Repurposing Census Data to Measure Segregation in the United States
Written by Aaron Williams
Abstract
Visualizing racial segregation in the US with census data.
Keywords: programming, mapping, racial segregation, census, data visualization, data journalism
How do you measure segregation by race?
In the United States in particular, there has been a historical effort to separate people since its founding. As the country changed, and racist policies like segregation were outlawed, new laws emerged that aimed to keep African Americans as well as other groups separate from White Americans. Many Americans have experienced the lingering effects of these laws, but I wanted to know if there was a way to measure the impact based on where people live.
I was inspired after reading We Gon’ Be Alright: Notes on Race and Resegregation by Jeff Chang, a book of essays where the author explores the connecting themes of race and place. I was struck by chapters that talked about the demographic changes of places like San Francisco, Los Angeles and New York City and wanted to work on a project that quantified the ideas Chang wrote about.
Many maps that show segregation actually don’t. These maps often show a dot for each member of a specific race or ethnicity within a geography and colour that dot by the person’s race. They end up showing fascinating population maps about where people live but do not measure how diverse or segregated these areas are.
How do we know this? Well, segregation and diversity are two terms that have wildly different definitions depending on who you talk to. And while many people may perceive where they live as segregated, that answer can change depending on how one measures segregation. I didn’t want to act on anecdote alone.
Thus, I looked for ways to measure segregation in an academic sense and base my reporting from there.
I interviewed Michael Bader, an associate professor of sociology at American University in Washington, DC, who showed me the Multigroup Entropy Index (or Theil Index), a statistical measure that determines the spatial distribution of multiple racial groups simultaneously. We used this to score every single census block group in the United States compared to the racial population of the county it inhabited.
This project took roughly a year to complete. Most of the time before then was spent exploring the data and various measures of segregation.
During my research, I learned that there are several ways to measure segregation. For example, the Multigroup Entropy Index is a measure of evenness, which compares the spatial distribution of populations within a given geography. And there are other measures like the Exposure Index, which measures how likely it is that two groups will make contact with each other in the same geography. There is no single measure that will prove or not prove segregation, but the measures can work together to explain how a community is comprised.

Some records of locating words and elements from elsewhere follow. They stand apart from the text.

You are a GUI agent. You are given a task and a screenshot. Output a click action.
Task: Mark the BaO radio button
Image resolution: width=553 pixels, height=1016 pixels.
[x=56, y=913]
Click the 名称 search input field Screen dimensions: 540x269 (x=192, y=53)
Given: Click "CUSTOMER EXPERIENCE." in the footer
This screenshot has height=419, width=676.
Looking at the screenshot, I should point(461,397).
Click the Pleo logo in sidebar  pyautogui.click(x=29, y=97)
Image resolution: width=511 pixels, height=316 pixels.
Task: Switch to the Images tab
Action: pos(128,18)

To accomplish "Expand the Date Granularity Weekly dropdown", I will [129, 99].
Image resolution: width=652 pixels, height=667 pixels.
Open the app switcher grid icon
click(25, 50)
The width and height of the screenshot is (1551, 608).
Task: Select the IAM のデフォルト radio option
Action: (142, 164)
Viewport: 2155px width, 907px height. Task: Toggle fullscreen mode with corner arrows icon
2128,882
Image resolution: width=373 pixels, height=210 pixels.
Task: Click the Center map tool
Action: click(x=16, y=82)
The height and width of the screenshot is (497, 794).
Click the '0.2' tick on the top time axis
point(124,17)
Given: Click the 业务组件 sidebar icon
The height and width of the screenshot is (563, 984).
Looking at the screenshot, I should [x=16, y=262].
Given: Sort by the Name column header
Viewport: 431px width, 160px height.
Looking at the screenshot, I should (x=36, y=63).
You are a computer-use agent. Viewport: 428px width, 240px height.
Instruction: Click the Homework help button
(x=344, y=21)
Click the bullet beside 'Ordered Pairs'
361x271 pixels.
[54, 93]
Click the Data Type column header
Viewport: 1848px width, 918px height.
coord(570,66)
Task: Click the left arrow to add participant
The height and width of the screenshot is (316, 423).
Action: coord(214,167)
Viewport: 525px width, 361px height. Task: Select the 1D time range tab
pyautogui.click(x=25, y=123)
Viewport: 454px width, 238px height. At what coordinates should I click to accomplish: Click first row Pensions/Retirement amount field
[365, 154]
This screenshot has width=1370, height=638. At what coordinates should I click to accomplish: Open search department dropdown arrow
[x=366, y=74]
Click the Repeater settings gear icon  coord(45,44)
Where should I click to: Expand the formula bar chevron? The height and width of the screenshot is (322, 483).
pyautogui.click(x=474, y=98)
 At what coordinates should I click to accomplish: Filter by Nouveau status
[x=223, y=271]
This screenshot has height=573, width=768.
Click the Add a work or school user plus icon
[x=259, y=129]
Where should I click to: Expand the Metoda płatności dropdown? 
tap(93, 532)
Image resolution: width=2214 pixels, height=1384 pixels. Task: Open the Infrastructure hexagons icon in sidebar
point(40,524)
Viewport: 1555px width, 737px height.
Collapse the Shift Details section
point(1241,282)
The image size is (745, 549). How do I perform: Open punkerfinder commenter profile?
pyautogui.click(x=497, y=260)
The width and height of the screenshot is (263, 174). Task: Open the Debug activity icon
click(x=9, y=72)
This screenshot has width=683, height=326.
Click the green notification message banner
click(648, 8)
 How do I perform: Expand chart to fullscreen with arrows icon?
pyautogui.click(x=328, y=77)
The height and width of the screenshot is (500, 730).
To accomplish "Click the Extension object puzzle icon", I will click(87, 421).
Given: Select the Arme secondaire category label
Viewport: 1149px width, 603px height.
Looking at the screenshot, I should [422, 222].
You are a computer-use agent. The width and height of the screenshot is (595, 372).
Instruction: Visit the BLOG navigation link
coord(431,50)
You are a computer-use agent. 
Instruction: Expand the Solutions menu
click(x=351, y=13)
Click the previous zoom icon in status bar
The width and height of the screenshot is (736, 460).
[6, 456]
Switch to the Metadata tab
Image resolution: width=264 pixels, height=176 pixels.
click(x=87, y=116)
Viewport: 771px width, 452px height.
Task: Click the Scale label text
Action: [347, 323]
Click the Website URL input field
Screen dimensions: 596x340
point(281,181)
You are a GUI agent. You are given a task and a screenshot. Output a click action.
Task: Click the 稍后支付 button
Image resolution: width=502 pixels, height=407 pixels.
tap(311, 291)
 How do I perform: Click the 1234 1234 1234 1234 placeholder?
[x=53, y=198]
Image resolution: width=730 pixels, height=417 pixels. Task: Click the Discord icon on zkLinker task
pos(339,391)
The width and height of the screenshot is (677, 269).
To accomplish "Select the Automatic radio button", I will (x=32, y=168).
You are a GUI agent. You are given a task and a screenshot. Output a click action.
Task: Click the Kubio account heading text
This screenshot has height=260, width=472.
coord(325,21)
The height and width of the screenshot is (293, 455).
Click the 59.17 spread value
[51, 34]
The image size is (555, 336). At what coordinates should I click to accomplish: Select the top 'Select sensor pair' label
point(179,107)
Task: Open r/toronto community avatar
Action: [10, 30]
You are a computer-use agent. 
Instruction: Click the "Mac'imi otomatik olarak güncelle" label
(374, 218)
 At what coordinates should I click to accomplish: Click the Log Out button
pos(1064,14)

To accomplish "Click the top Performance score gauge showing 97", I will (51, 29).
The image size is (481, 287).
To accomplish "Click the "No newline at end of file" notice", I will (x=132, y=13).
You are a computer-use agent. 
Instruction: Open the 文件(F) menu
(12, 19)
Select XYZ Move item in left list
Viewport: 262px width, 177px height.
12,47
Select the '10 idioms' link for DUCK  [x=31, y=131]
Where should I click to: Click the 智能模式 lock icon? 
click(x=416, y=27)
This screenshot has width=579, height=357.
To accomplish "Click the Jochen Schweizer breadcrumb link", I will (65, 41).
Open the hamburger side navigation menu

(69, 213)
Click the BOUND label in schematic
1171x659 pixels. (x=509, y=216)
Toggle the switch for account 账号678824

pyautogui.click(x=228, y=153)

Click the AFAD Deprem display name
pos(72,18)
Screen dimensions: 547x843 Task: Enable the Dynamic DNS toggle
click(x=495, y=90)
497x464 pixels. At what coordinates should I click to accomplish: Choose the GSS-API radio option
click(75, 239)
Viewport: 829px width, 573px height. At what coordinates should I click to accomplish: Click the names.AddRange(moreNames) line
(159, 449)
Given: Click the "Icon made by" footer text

I read a lot of research on census demographics and tried to mirror my categories to existing literature on the topic. Thus, I chose the six race categories included in this project based on existing research about race and segregation that was commissioned by the Census Bureau, and chose the Multigroup Entropy Index because it allowed me to compare multiple racial groups in a single analysis.
I decided to compare the makeup of each census block group to the racial makeup of its surrounding county.
Then, my colleague Armand Emamdjomeh and I spent months working on the pipeline that powered the data analysis. In the past, I’ve seen a lot of census demographic research done in tools like Python, R or SPSS but I was curious if I could do this work using JavaScript. I found JavaScript and the node.js ecosystem to provide a rich set of tools to work with data and then display it on the web.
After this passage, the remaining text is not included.